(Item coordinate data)
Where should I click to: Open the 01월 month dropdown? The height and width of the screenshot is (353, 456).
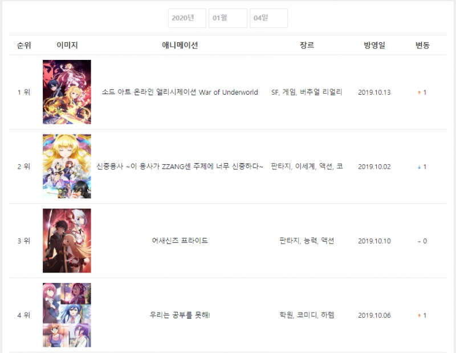tap(227, 18)
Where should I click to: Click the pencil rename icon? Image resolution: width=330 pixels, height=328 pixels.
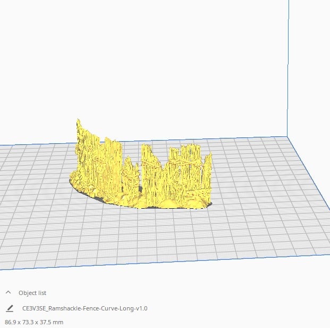[10, 308]
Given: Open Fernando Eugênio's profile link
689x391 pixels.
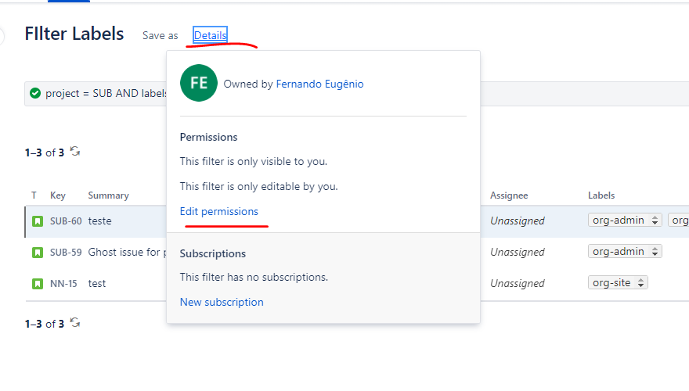Looking at the screenshot, I should 319,84.
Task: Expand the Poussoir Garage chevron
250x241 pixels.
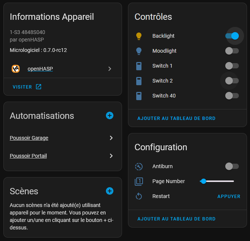Action: tap(111, 138)
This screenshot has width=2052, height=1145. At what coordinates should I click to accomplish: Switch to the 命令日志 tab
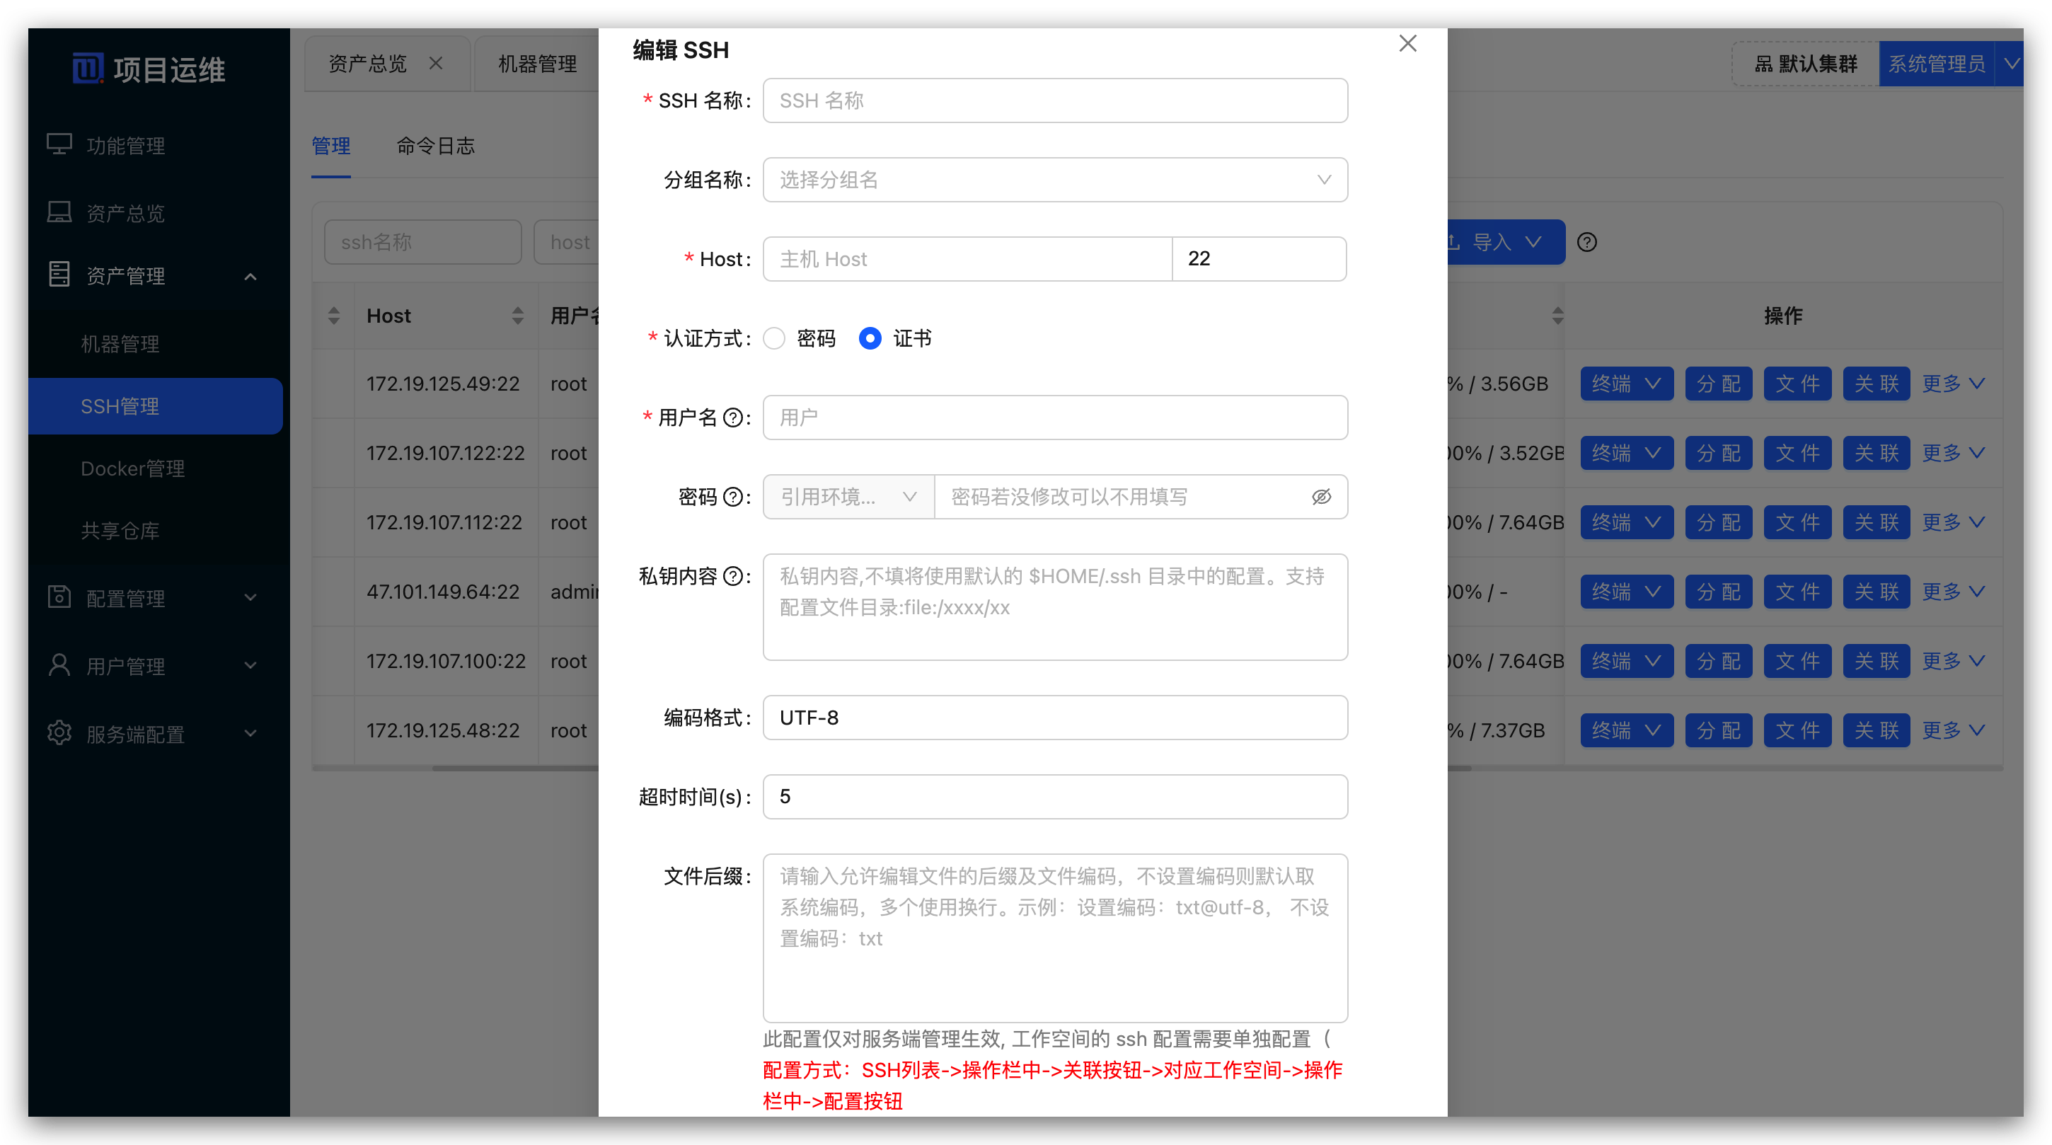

## Exercise description
Copy these lines over word for word, leaving out the pictures.

## Reply to the exercise
Where should I click to: Open the 01월 month dropdown? The height and width of the screenshot is (353, 456).
tap(227, 18)
Where should I click to: Click the pencil rename icon? Image resolution: width=330 pixels, height=328 pixels.
[10, 308]
Given: Open Fernando Eugênio's profile link
689x391 pixels.
Looking at the screenshot, I should 319,84.
Task: Expand the Poussoir Garage chevron
250x241 pixels.
Action: tap(111, 138)
This screenshot has width=2052, height=1145. At what coordinates should I click to accomplish: Switch to the 命令日志 tab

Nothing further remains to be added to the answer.